TASK —
Work through the data line by line, gathering every line that has the word "Default".

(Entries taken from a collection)
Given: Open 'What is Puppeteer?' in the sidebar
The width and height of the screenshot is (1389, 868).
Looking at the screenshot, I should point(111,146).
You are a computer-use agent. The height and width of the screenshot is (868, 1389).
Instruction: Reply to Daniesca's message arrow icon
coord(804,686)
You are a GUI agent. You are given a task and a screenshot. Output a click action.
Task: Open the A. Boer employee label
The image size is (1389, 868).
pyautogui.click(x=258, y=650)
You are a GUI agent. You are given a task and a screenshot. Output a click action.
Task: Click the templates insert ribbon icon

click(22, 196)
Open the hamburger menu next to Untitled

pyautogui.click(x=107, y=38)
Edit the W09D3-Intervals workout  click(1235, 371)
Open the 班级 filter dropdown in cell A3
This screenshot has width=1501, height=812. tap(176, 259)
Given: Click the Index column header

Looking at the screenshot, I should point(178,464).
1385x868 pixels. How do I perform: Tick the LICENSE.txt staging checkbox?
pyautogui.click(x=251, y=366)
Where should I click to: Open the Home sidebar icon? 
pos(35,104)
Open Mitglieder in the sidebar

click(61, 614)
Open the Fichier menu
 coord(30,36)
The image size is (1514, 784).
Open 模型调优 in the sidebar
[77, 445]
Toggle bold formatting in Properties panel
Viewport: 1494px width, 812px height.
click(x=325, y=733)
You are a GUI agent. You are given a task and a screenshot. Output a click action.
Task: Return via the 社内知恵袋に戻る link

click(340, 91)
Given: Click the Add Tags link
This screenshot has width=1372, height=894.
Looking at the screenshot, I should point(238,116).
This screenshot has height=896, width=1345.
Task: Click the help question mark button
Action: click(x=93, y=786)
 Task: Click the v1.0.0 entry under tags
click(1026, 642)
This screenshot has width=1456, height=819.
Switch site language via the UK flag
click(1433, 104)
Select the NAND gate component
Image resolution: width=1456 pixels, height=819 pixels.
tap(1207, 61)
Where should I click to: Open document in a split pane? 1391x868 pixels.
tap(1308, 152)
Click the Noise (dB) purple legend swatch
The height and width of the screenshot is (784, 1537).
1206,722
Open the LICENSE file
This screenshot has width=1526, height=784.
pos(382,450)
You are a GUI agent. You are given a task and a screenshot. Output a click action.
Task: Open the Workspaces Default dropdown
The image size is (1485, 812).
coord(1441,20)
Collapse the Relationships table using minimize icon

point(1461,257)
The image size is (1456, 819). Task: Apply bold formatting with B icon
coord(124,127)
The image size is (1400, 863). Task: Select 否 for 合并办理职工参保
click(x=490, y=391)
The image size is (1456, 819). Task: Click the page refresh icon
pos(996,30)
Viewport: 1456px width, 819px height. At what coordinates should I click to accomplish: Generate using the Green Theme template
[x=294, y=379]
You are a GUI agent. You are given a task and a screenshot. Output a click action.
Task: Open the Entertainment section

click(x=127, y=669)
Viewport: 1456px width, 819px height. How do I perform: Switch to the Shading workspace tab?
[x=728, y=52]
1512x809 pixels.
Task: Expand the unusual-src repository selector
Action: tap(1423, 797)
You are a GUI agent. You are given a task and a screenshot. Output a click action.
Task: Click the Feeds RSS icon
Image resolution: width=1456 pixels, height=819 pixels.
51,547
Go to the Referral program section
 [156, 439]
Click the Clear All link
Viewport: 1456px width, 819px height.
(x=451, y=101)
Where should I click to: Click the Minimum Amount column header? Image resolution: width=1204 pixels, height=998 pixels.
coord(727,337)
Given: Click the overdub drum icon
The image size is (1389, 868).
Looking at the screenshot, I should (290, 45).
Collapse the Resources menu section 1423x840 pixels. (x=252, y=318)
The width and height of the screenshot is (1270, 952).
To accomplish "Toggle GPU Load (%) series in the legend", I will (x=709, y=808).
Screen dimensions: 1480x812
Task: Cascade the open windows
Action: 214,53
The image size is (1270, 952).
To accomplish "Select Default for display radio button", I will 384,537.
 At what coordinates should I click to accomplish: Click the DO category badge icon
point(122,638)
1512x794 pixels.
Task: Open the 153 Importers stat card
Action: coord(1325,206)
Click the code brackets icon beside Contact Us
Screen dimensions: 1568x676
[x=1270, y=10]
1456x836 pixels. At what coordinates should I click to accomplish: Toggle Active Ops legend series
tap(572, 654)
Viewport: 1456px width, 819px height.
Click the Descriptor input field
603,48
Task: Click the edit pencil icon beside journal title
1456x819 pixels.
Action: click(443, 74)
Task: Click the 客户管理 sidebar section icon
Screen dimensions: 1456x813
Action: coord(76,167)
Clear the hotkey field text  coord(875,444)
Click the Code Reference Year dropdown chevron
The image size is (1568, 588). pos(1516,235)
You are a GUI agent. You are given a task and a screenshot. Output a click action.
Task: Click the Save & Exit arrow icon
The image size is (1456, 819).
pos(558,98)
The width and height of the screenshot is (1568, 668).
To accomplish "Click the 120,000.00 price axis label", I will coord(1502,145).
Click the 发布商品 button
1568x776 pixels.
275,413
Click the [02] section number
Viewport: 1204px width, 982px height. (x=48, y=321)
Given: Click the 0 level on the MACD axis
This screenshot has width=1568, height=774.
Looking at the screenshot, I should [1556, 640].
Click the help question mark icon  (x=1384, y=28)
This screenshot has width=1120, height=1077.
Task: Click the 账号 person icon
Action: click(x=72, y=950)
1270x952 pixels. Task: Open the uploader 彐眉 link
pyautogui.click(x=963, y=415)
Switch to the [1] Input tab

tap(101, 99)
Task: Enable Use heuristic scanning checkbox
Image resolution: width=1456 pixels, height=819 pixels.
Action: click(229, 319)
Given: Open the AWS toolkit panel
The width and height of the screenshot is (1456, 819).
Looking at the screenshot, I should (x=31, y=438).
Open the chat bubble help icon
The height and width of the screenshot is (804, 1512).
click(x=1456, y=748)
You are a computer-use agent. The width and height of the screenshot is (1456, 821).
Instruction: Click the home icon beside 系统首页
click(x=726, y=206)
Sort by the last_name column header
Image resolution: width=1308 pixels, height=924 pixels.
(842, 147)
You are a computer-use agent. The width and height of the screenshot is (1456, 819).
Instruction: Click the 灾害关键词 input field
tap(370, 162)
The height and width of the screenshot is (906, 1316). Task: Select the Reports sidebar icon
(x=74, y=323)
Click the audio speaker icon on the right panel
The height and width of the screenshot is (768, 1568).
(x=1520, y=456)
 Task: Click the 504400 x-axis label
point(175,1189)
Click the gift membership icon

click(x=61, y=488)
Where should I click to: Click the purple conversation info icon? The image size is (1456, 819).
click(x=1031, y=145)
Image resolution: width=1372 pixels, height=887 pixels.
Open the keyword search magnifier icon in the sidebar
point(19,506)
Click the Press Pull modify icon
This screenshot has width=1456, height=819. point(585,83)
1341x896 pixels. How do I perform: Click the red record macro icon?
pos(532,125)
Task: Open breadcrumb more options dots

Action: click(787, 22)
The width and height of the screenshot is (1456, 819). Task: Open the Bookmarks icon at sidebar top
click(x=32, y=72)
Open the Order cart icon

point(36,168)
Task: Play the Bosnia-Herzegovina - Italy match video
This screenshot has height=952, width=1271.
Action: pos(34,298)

COMPLETED EXERCISE —
Task: Open the Workspaces Default dropdown
To accomplish "Select Default for display radio button", I will 384,537.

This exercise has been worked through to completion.